The Global Organic Textile Standard (GOTS) organization said Wednesday it wanted to “set the record straight” on a recent misleading claim by a company stating it holds a certification that’s “More important than organic.”
GOTS did not want to name the company, but Sourcing Journal obtained a copy of the advertisement from six-year-old direct-to-consumer home textiles label Parachute, whose ad also claims “Textiles with the organic label can still be treated with toxic chemicals at a later stage of production.”
“While this is possible for uncertified products made from organic fibers, this is a misleading statement for textiles certified and labelled to the Global Organic Textile Standard,” GOTS said. “GOTS protects workers and environment at every stage of production and the GOTS approved ‘Positive List’ was developed to assure GOTS certified wet-processors only use chemical inputs with the lowest possible toxicity effects available.”
GOTS noted that all of its certified products begin on an organic farm. For any agricultural product to be sold as “organic” in the United States, no matter where in the world the crop is grown, the raw fiber must have been certified to the U.S. Department of Agriculture’s (USDA) National Organic Program’s (NOP) Crop Standard. This includes fibers such as cotton, flax and hemp.
Sheep’s wool and other animal fibers must have been raised to the USDA’s NOP livestock standard. Organic production systems maintain soil fertility and expand biological diversity through crop rotation, said GOTS. They also prohibit the use of synthetic toxic and persistent pesticides and fertilizers, as well as genetically engineered seed. Third-party certifiers verify that organic producers meet strict federal regulations addressing methods and materials allowed in organic production.

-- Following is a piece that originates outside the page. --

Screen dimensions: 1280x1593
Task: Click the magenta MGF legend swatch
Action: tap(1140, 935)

The organization noted that some textile standards are not related to organic or natural products and include petroleum-based synthetic fibers. Those products never decompose and are the cause of pollutive plastic fiber particles sloughing off into the waste stream and sullying global waterways.

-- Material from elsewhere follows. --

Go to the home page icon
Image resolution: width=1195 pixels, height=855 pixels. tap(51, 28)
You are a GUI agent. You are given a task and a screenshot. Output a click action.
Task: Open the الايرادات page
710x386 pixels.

“A textile product carrying the GOTS label grade ‘organic’ must contain a minimum of 95 percent certified organic fibers, a product with the label grade ‘made with organic’ must contain a minimum of 70 percent certified organic fibers,” the statement said. “GOTS is backed up by independent certification of the entire textile supply chain, from harvesting of the raw materials, through environmentally and socially responsible manufacturing up to labelling in order to provide a credible assurance to the end consumer.”
GOTS is the stringent voluntary global standard for the entirety of post-harvest fiber processing, including spinning, knitting, weaving, dyeing and manufacturing of apparel and home textiles made with certified organic fiber such as organic cotton and organic wool, and includes both environmental and social criteria.
Parachute, for its part, stressed the “safety” aspect of its close-to-skin products.
“We use bedding every night and it comes into direct contact with our bodies, so it’s extremely important to look for options that are safe for our skin,” Ariel Kaye, founder and CEO of Parachute, said in a response to an inquiry.
“While respected organizations such as Oeko-Tex and the Global Organic Textile Standard offer certifications for quality materials that consumers can trust, many companies who do not use these certified materials manipulate the term ‘organic’ when describing their products,” Kaye continued. “Fibers grown organically but processed with toxic chemicals may still carry the organic label. ‘Wrinkle free’ or ‘permanent press’ labels should be avoided because manufacturers treat these fabrics with formaldehyde resin, a toxic chemical.
“This is why all of Parachute’s bedding and bath essentials are Oeko-Tex certified, meaning they are safely made without any harmful chemicals or synthetics,” Kaye added.